Received-SPF: pass (google.com: best guess record for domain of linux-kernel-owner@vger.kernel.org designates 209.132.180.67 as permitted sender) client-ip=209.132.180.67;
Subject: Re: [PATCH bpf v2] bpf: preallocate a perf_sample_data per event fd
To:     Alexei Starovoitov <alexei.starovoitov@gmail.com>
Cc:     Matt Mullins <mmullins@fb.com>,
        "netdev@vger.kernel.org" <netdev@vger.kernel.org>,
        Andrew Hall <hall@fb.com>,
        "bpf@vger.kernel.org" <bpf@vger.kernel.org>,
        "ast@kernel.org" <ast@kernel.org>,
        "linux-kernel@vger.kernel.org" <linux-kernel@vger.kernel.org>,
        Martin Lau <kafai@fb.com>, Yonghong Song <yhs@fb.com>,
        "rostedt@goodmis.org" <rostedt@goodmis.org>,
        "mingo@redhat.com" <mingo@redhat.com>,
        Song Liu <songliubraving@fb.com>
References: <20190531223735.4998-1-mmullins@fb.com>
 <6c6a4d47-796a-20e2-eb12-503a00d1fa0b@iogearbox.net>
 <68841715-4d5b-6ad1-5241-4e7199dd63da@iogearbox.net>
 <05626702394f7b95273ab19fef30461677779333.camel@fb.com>
 <CAADnVQKAPTao3nE1AC5dvYtCKFhDHu9VeCnVE04TLjGpY6yANw@mail.gmail.com>
 <70b9a1b2-c960-b810-96f9-1fb5f4a4061b@iogearbox.net>
 <CAADnVQKfZj5hDhyP6A=2tWAGJ2u7Fyx5d_rOTZ-ZyH1xBXtB3w@mail.gmail.com>
From:   Daniel Borkmann <daniel@iogearbox.net>
Message-ID: <71c96268-7779-6e34-3078-5532d9f8fa55@iogearbox.net>
Date:   Tue, 4 Jun 2019 02:43:58 +0200
User-Agent: Mozilla/5.0 (X11; Linux x86_64; rv:52.0) Gecko/20100101
 Thunderbird/52.3.0
MIME-Version: 1.0
In-Reply-To: <CAADnVQKfZj5hDhyP6A=2tWAGJ2u7Fyx5d_rOTZ-ZyH1xBXtB3w@mail.gmail.com>
Content-Type: text/plain; charset=utf-8
Content-Language: en-US
Content-Transfer-Encoding: 7bit
Sender: linux-kernel-owner@vger.kernel.org
Precedence: bulk

On 06/04/2019 01:54 AM, Alexei Starovoitov wrote:
> On Mon, Jun 3, 2019 at 4:48 PM Daniel Borkmann <daniel@iogearbox.net> wrote:
>> On 06/04/2019 01:27 AM, Alexei Starovoitov wrote:
>>> On Mon, Jun 3, 2019 at 3:59 PM Matt Mullins <mmullins@fb.com> wrote:
>>>>
>>>> If these are invariably non-nested, I can easily keep bpf_misc_sd when
>>>> I resubmit.  There was no technical reason other than keeping the two
>>>> codepaths as similar as possible.

**DATA:**
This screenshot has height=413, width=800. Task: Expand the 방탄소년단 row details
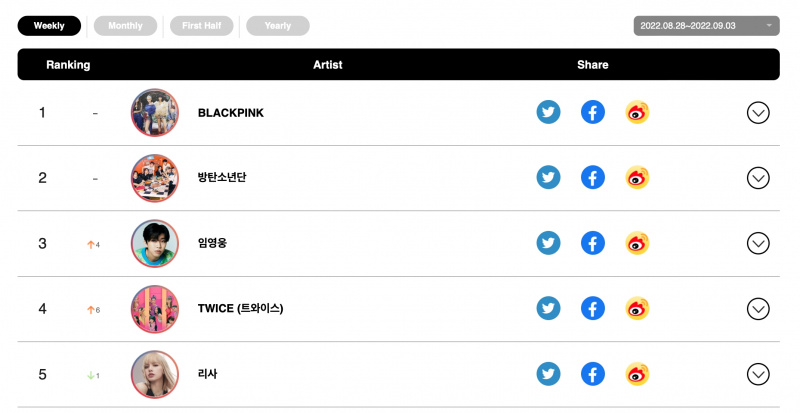(758, 178)
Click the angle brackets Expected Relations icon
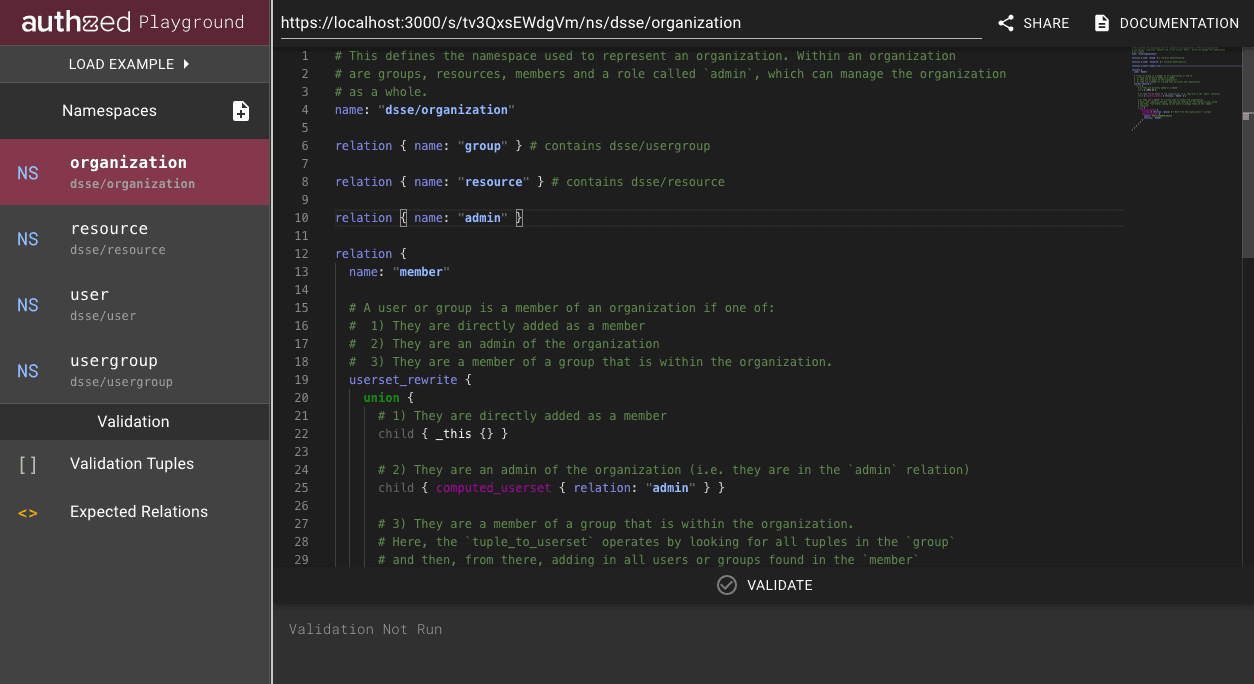This screenshot has height=684, width=1254. point(28,512)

**TO DO:** In the email, what does Matt Mullins say he can easily keep when he resubmits if these are invariably non-nested?

**FULL ANSWER:** bpf_misc_sd